DATA RECORDS

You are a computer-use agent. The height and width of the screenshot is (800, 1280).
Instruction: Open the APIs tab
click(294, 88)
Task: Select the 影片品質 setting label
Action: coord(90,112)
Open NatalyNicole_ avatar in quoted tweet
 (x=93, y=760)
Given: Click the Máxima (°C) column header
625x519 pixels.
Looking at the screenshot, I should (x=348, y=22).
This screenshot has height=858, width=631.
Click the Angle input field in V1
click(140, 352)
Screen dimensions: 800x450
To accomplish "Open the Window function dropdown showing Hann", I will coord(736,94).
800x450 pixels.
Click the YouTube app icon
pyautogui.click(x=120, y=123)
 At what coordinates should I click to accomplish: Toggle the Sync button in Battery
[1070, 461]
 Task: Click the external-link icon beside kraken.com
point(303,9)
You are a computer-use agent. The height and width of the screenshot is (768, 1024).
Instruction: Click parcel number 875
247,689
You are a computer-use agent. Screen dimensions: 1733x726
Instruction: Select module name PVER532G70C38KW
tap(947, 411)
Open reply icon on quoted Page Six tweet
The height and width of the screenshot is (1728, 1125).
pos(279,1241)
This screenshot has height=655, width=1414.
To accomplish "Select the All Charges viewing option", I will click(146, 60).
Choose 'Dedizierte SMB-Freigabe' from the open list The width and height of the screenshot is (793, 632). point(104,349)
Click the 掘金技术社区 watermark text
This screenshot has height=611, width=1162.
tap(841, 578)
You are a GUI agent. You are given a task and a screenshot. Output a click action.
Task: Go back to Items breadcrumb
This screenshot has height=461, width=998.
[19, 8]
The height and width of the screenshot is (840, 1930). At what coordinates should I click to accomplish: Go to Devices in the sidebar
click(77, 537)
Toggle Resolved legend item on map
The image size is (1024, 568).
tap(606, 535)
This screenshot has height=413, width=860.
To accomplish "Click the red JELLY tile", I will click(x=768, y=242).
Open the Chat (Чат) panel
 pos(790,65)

DESCRIPTION OF THE TASK
The material must be transcribed exactly, down to the last line.

TASK ANSWER
You are a computer-use agent. The height and width of the screenshot is (800, 1280).
Instruction: Open the APIs tab
click(294, 88)
Task: Select the 影片品質 setting label
Action: coord(90,112)
Open NatalyNicole_ avatar in quoted tweet
 (x=93, y=760)
Given: Click the Máxima (°C) column header
625x519 pixels.
Looking at the screenshot, I should (x=348, y=22).
This screenshot has height=858, width=631.
Click the Angle input field in V1
click(140, 352)
Screen dimensions: 800x450
To accomplish "Open the Window function dropdown showing Hann", I will coord(736,94).
800x450 pixels.
Click the YouTube app icon
pyautogui.click(x=120, y=123)
 At what coordinates should I click to accomplish: Toggle the Sync button in Battery
[1070, 461]
 Task: Click the external-link icon beside kraken.com
point(303,9)
You are a computer-use agent. The height and width of the screenshot is (768, 1024).
Instruction: Click parcel number 875
247,689
You are a computer-use agent. Screen dimensions: 1733x726
Instruction: Select module name PVER532G70C38KW
tap(947, 411)
Open reply icon on quoted Page Six tweet
The height and width of the screenshot is (1728, 1125).
pos(279,1241)
This screenshot has height=655, width=1414.
To accomplish "Select the All Charges viewing option", I will click(146, 60).
Choose 'Dedizierte SMB-Freigabe' from the open list The width and height of the screenshot is (793, 632). point(104,349)
Click the 掘金技术社区 watermark text
This screenshot has height=611, width=1162.
tap(841, 578)
You are a GUI agent. You are given a task and a screenshot. Output a click action.
Task: Go back to Items breadcrumb
This screenshot has height=461, width=998.
[19, 8]
The height and width of the screenshot is (840, 1930). At what coordinates should I click to accomplish: Go to Devices in the sidebar
click(77, 537)
Toggle Resolved legend item on map
The image size is (1024, 568).
tap(606, 535)
This screenshot has height=413, width=860.
To accomplish "Click the red JELLY tile", I will click(x=768, y=242).
Open the Chat (Чат) panel
 pos(790,65)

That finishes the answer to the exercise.